The Williams Lake Indian Band and Spanish Mountain Gold Ltd. have signed a protocol agreement.

The Williams Lake Indian Band and Spanish Mountain Gold Ltd. have signed a protocol agreement.

SMG is currently exploring a gold project near Likely — located within the Williams Lake Indian Band’s traditional territory — that could yield four million ounces of gold.

The agreement, says the proponents, is one of several anticipated to be signed between the two parties as the project proceeds.

It represents the company’s commitment to consult First Nations on issues such as environmental design, says Kirk Dressler, economic development officer and communications co-ordinator with the Williams Lake Indian Band.

“They’ve committed to meaningfully address the issues that we raise,” he says. “The agreement says in the feasibility stage and in preliminary environmental design we provide feedback, and if we need an independent party to review it then they provide us with the resources to do that. As we get more details as the mine proceeds then additional work and resources would be required and a more detailed impact/benefit agreement would cover that off.”

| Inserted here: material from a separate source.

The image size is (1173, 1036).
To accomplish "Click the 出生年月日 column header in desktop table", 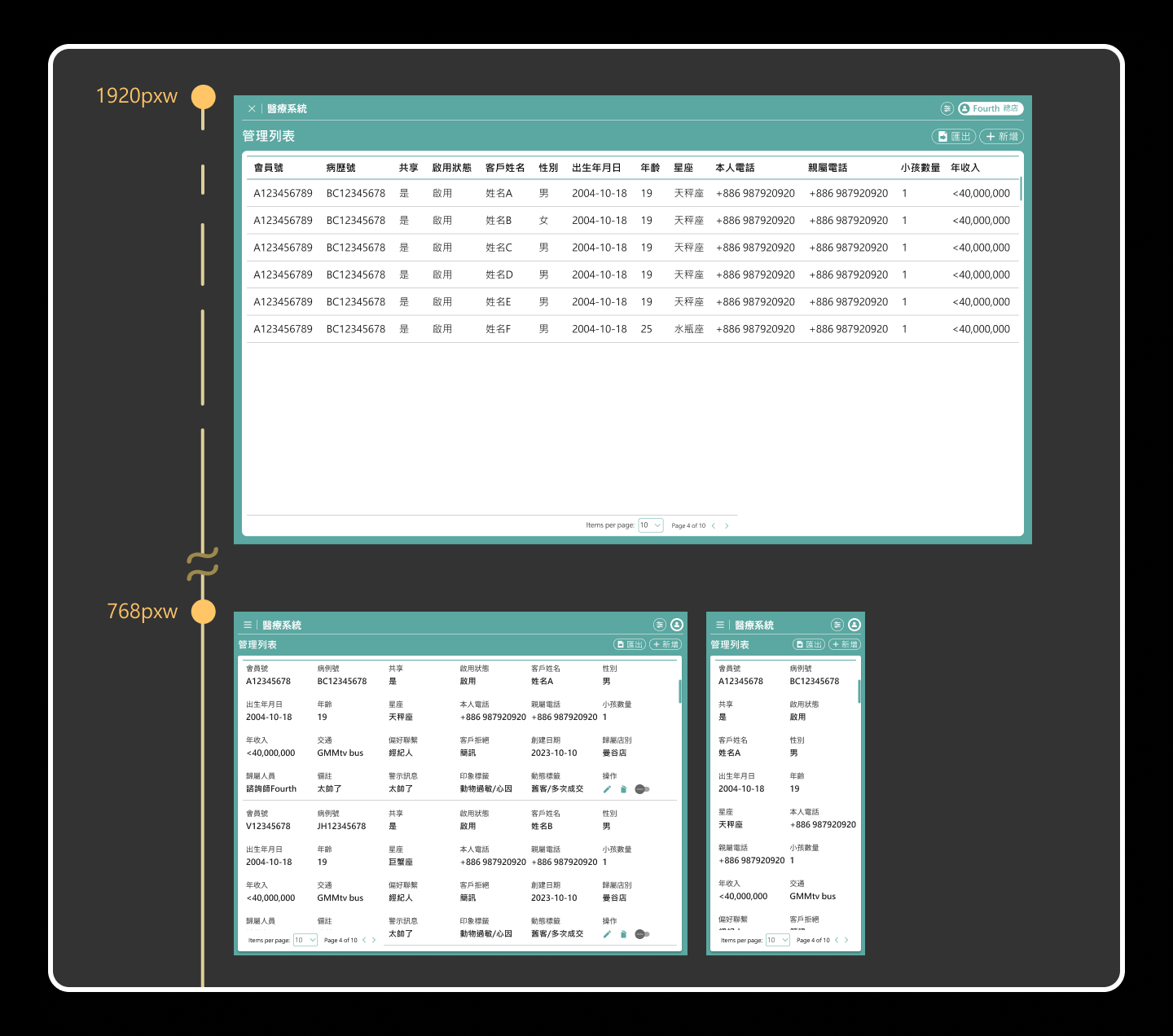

The company is seeking to strike a similar agreement with the Soda Creek Indian Band, which also has traditional interest in that area.

Colin Clancy, corporate communications officer with SMG, says some provincial permitting on the mine still needs to be obtained. The company has recently completed a preliminary economic analysis; a pre-feasability study and a bankable feasibility study will follow.

It is estimated that process could take at least a year. If and when the mine is operational it could employ 260 people; the mine’s lifespan is thought to be 10-15 years to remove the most accessible two million ounces of gold. If it is economically feasible to remove the additional two million, that could push the mine’s operational period beyond that time.

In the future, Dressler expects there will be numerous agreements signed between the Williams Lake Indian Band and SMG that will govern their relationship throughout the mine’s life and could provide for job opportunities, contracts, capacity building and training for First Nations.

In a press release Williams Lake Indian Band chief Ann Louie said: “Our agreement demonstrates that First Nations and private industry can work together positively and co-operatively and seek to find a mutually beneficial common ground. First Nations are as interested as everyone else in seeing our region survive and thrive economically.”

Revenue sharing with the company and the provincial government is also an expectation on this project, says Dressler.

The provincial government recently re-affirmed its commitment to revenue sharing on mining projects with First Nations. According to the provincial government press release, the amount of revenue shared with First Nations is negotiated on a project-by-project basis based on factors such as the size of the proposed project, the nature and interests of a First Nation.  Also, the mineral tax that a mine pays rises and falls, and as that occurs the benefits received by a First Nations community changes correspondingly.

“In our opinion both parties — the government and the private proponent — have an obligation to First Nations,” Dressler says of cost sharing. “We haven’t yet dealt with those things.

“When we move to the next stage in mine development we will cover those off.”

He says there are several other mining projects within the Williams Lake Indian Band traditional territory that are in the preliminary discussion stage; the SMG project is the most advanced.